Autre signal utile : la publicité chez Roku a progressé de 27 % sur un an au T1 2026, tandis que les impressions vidéo ont bondi de 59 %, selon le 10-Q. Les abonnements ont, eux, avancé de 30 %. Ce rythme explique pourquoi attendre plus longtemps aurait pu coûter encore plus cher à Fox.
Troisième acteur TV aux États-Unis : formule ambitieuse, mais crédible
La promesse d’un rang de troisième acteur de la TV américaine, mesuré par la part de visionnage, peut sembler agressive. Elle n’est pourtant pas déconnectée de la réalité du marché. Fox pèse déjà dans le linéaire et dans le live. The Roku Channel monte vite. Tubi prend des parts dans le streaming publicitaire. Et le streaming continue de grignoter l’ensemble du temps TV.
Mon opinion est nette : si la fusion obtient l’aval des actionnaires et des régulateurs au premier semestre 2027 comme prévu, le nouvel ensemble aura une position rare. Il ne dominera pas forcément partout, mais il sera présent sur chaque couche rentable : contenus premium, distribution connectée, TV gratuite financée par la publicité, abonnements agrégés et données d’usage.
Le risque réglementaire et industriel existe, mais il n’annule pas la logique
Rien n’est bouclé. L’opération doit encore être validée par les actionnaires de Fox et de Roku, ainsi que par les régulateurs. C’est le principal frein à court terme. Le second risque est industriel : intégrer une entreprise de plateforme à une entreprise de contenus n’a rien d’automatique.
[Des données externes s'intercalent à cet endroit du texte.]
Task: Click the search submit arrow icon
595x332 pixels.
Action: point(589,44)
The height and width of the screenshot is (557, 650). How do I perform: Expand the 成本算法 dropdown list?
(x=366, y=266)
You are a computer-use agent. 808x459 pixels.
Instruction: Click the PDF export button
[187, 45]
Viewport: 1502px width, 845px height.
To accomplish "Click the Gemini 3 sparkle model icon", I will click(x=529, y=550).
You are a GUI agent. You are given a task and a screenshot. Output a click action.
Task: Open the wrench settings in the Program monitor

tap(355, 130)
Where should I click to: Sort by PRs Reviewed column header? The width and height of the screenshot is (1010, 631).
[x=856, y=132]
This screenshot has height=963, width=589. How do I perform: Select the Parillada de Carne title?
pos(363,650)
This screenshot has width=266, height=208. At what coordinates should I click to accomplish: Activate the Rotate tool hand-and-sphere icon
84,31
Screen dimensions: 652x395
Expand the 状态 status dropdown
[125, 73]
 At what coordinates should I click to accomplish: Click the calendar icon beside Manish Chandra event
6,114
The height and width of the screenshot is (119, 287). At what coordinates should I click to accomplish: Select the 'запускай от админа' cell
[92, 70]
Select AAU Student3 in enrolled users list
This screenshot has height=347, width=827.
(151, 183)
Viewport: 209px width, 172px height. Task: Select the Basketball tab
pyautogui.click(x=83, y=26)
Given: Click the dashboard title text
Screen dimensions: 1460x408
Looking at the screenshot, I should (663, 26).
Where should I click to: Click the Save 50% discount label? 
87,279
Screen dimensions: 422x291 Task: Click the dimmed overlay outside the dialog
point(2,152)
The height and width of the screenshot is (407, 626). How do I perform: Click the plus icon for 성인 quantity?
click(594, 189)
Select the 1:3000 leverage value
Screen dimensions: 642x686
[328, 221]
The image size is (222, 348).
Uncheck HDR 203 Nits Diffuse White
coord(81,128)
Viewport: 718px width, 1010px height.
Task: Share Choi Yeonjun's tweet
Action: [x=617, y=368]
Mais le sens stratégique reste clair. Le marché ne récompense plus seulement ceux qui produisent des contenus. Il récompense ceux qui contrôlent l’accès, la recommandation, la publicité et la relation utilisateur. Sur ce terrain, Fox ne cherche pas à suivre la mutation de la télévision. Le groupe essaie de la monétiser de bout en bout.
Source de référence
Communiqué officiel de l’opération entre Fox Corporation et Roku
Mon avis :
Le rachat de Roku par Fox pour environ 18 900 € millions renforce clairement sa distribution: contenus live, Tubi et plateforme publicitaire forment un ensemble cohérent. Mais 22 Md$ valorisent cher une activité matérielle et pub exposée aux cycles; l’intégration et le feu réglementaire restent les vrais risques.